【发布时间】:2019-09-27 15:15:56
【问题描述】:
我有一个如下所示的数据集:
city period_day date
1 barcelona morning 2017-01-15
2 sao_paulo afternoon 2016-12-07
3 sao_paulo morning 2016-11-16
4 barcelona morning 2016-11-06
5 barcelona afternoon 2016-12-31
6 sao_paulo afternoon 2016-11-30
7 barcelona morning 2016-10-15
8 barcelona afternoon 2016-11-30
9 sao_paulo afternoon 2016-12-24
10 sao_paulo afternoon 2017-02-02
对于每一行,我想计算有多少行的日期早于该行的日期,包括 city 和 period_day。
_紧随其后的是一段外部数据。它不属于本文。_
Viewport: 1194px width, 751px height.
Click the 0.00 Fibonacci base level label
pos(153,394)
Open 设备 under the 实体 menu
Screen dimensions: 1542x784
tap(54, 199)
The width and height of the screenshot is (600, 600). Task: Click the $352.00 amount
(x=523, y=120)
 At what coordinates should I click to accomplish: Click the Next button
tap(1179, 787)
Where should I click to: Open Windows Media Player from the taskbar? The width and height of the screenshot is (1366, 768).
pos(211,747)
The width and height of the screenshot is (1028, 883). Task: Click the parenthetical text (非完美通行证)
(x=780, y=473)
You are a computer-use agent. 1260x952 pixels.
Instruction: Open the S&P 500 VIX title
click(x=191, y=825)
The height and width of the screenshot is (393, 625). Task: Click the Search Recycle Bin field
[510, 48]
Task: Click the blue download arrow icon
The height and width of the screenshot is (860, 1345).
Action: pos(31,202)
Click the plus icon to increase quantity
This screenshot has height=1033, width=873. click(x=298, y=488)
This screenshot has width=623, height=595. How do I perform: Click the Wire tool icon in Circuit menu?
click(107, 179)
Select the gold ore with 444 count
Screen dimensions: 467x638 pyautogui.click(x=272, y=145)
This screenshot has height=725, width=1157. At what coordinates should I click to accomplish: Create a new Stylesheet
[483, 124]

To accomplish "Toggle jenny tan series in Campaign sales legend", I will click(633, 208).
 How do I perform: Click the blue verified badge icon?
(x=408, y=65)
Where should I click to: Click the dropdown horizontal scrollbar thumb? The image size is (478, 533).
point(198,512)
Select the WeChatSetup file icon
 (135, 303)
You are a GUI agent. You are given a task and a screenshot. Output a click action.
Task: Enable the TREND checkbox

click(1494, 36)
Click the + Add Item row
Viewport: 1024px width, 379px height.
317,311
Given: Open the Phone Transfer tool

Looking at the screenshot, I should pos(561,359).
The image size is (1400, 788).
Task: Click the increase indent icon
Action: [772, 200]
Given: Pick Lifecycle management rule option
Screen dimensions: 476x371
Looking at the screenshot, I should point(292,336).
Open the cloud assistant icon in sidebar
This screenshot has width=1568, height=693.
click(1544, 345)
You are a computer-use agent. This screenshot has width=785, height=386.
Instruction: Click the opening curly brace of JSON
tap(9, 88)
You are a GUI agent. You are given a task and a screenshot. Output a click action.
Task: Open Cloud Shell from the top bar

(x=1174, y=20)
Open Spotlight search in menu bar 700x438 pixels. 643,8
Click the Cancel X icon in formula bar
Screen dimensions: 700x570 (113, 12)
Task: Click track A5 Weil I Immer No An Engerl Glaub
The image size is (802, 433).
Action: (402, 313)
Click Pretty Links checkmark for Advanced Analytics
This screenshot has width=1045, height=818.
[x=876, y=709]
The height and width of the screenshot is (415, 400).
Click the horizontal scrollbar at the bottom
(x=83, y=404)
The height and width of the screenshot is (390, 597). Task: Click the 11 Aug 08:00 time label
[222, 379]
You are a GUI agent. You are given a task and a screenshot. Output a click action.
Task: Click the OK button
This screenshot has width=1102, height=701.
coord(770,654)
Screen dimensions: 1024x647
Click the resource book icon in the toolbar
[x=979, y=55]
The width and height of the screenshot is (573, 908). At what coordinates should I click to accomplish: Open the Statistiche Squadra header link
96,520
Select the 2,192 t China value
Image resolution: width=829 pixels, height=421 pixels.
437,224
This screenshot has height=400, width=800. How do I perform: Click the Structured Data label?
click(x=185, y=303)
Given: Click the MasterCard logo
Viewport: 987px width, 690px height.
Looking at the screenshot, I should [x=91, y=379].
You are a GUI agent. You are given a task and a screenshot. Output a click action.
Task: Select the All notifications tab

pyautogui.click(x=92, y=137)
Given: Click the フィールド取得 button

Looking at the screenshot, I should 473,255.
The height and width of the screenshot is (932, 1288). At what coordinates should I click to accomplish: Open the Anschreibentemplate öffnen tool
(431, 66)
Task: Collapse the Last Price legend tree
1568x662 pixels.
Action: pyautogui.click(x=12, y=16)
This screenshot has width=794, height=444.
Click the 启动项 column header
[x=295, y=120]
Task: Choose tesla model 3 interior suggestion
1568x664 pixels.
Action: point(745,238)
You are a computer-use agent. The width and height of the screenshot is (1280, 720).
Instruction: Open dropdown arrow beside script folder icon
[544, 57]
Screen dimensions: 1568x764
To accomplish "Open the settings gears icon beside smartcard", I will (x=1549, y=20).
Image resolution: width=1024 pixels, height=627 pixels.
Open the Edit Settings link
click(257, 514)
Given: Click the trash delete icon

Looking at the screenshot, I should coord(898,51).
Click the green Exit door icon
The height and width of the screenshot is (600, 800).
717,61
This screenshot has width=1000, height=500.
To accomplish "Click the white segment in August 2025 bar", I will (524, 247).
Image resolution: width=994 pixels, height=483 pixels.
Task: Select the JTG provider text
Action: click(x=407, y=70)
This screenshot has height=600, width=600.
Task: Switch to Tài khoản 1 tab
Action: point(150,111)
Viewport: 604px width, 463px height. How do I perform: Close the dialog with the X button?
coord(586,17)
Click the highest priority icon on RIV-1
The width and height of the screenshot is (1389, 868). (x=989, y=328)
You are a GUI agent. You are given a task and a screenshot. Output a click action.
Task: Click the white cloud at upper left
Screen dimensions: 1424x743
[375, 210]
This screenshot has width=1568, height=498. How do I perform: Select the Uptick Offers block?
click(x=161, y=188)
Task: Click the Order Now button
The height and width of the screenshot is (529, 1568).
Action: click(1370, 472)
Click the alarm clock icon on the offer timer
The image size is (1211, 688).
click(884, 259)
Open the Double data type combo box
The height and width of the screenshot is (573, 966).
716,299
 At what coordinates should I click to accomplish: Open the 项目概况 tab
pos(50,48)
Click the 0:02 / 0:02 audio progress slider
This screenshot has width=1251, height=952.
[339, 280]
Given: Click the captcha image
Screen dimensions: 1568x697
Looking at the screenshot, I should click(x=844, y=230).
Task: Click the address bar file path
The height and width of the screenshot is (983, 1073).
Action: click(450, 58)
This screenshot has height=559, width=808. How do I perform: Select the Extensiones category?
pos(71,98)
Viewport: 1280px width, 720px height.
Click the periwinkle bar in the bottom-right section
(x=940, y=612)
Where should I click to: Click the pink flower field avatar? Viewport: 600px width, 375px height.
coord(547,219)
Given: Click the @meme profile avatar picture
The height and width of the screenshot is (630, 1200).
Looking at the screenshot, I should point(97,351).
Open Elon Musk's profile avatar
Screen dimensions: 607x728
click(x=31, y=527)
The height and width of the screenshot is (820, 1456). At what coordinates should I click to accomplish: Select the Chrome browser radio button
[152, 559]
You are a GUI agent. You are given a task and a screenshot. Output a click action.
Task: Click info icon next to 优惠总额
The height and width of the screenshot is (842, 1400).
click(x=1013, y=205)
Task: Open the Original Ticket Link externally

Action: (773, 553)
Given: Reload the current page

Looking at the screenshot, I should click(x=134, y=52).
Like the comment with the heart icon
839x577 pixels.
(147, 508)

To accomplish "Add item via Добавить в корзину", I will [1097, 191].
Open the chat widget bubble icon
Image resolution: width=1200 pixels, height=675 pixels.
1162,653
在这种情况下,我想要这个结果:
city period_day date row_count
1 barcelona morning 2017-01-15 2
2 sao_paulo afternoon 2016-12-07 1
3 sao_paulo morning 2016-11-16 0
4 barcelona morning 2016-11-06 1
5 barcelona afternoon 2016-12-31 1
6 sao_paulo afternoon 2016-11-30 0
7 barcelona morning 2016-10-15 0
8 barcelona afternoon 2016-11-30 0
9 sao_paulo afternoon 2016-12-24 2
10 sao_paulo afternoon 2017-02-02 3
row_count 为 0 时,表示为旧日期。
我想出了一个解决方案,但是需要更多数据才需要很长时间。代码如下:
get_count_function <- function(df) {
idx <- 1:nrow(df)
count <- sapply(idx, function(x) {
name_city <-
df %>% select(city) %>% filter(row_number() == x) %>% pull()
name_period <-
df %>% select(period_day) %>% filter(row_number() == x) %>% pull()
date_row <- df %>%
select(date) %>%
filter(row_number() == x) %>%
pull()
date_any_row <- df %>%
filter(dplyr::row_number() != x,
city == name_city,
period_day == name_period) %>%
select(date) %>%
pull()
how_many <- sum(date_row > date_any_row)
return(how_many)
})
return(count)
}
我怎样才能让这个功能更有效率?
【问题讨论】:
-
试试这个看看是否有效 - stackoverflow.com/questions/23528862/…
标签: r loops dplyr multiple-conditions